# Problem to solve:
Return all entries word for word, but drop any images.

# Records:
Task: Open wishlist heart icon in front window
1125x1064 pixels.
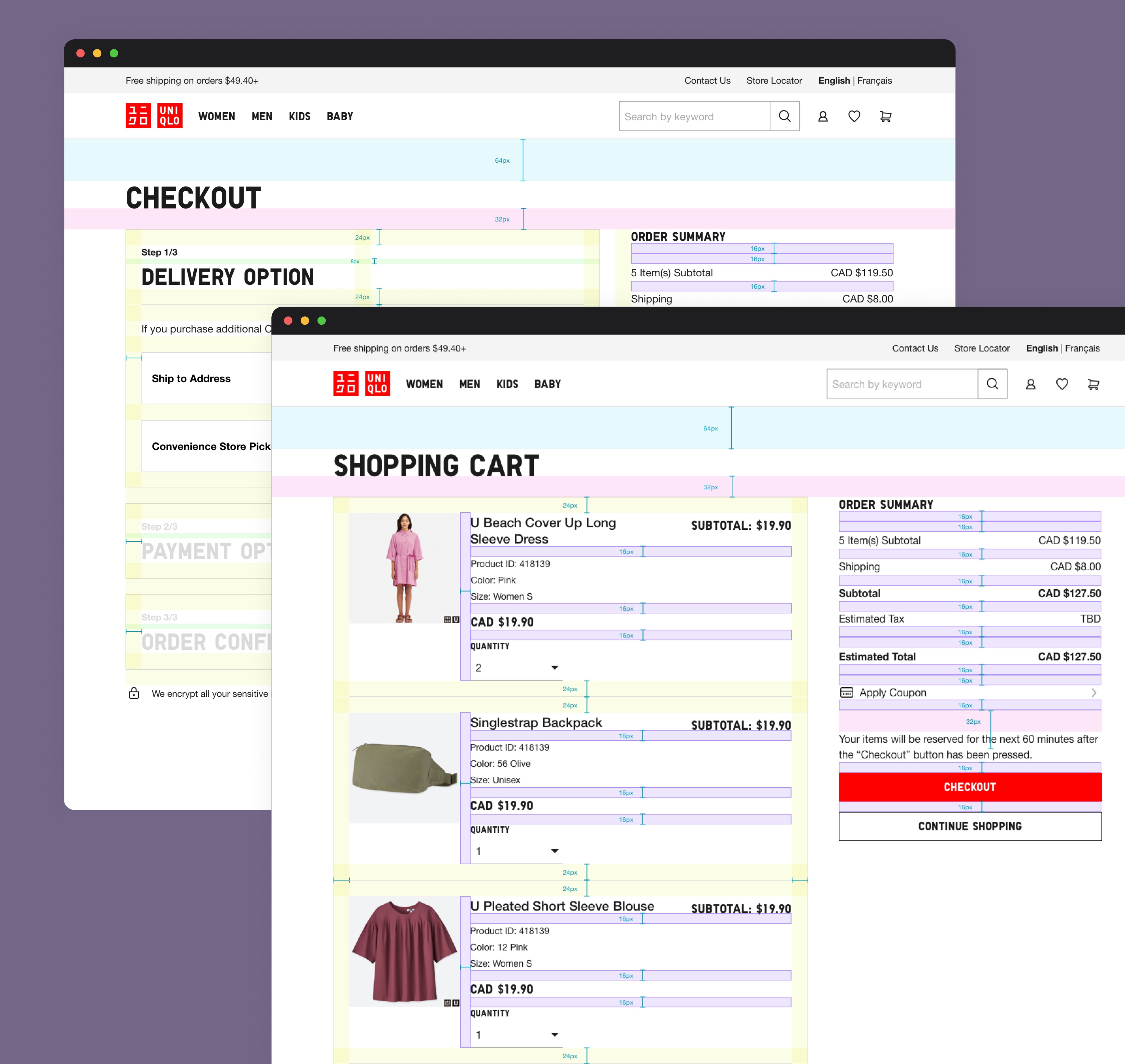Action: tap(1062, 384)
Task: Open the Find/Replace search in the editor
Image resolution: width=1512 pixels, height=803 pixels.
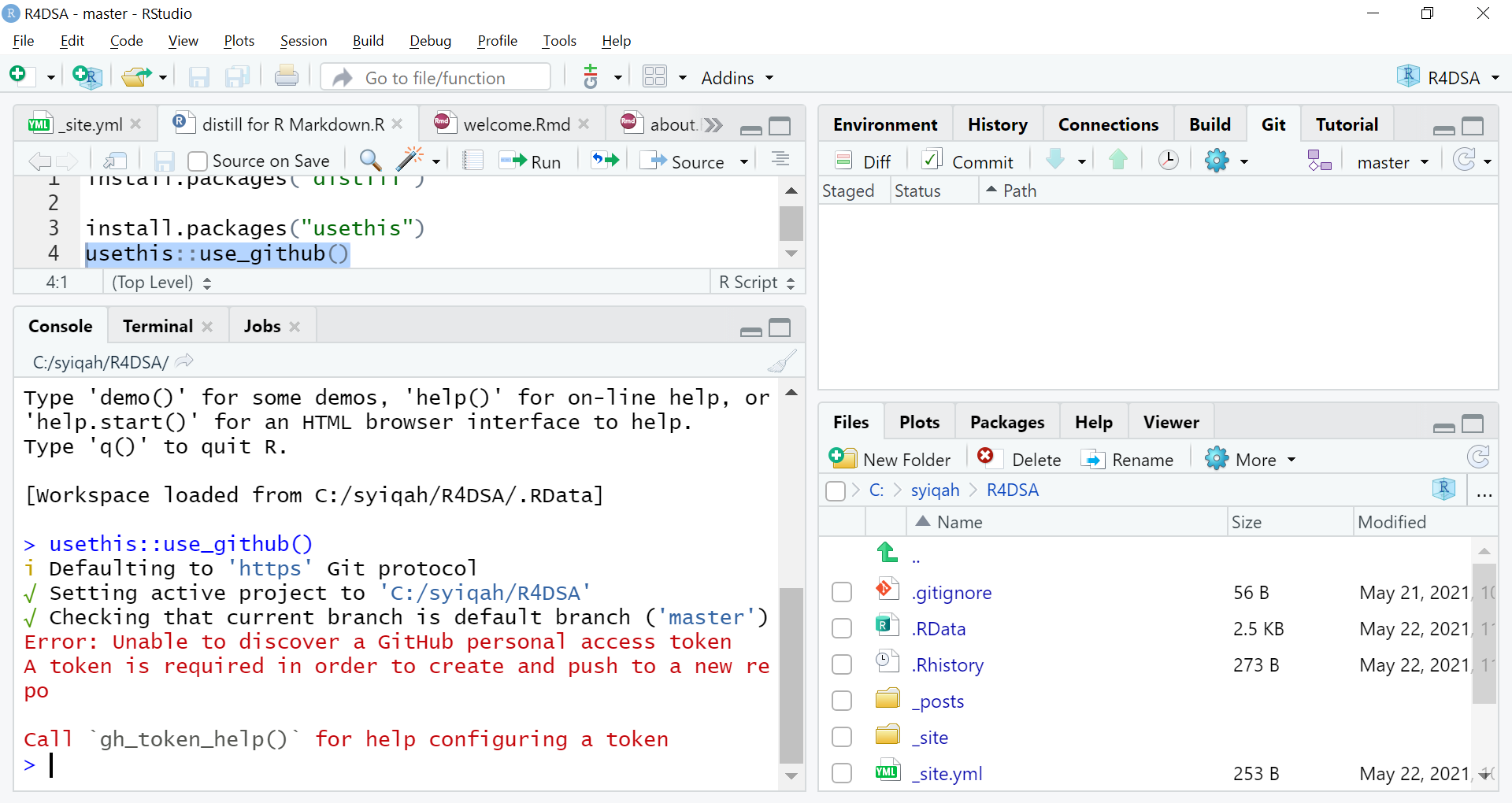Action: (369, 160)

# Response below:
Task: Open wishlist heart icon in front window
1125x1064 pixels.
Action: tap(1062, 384)
Task: Open the Find/Replace search in the editor
Image resolution: width=1512 pixels, height=803 pixels.
Action: (369, 160)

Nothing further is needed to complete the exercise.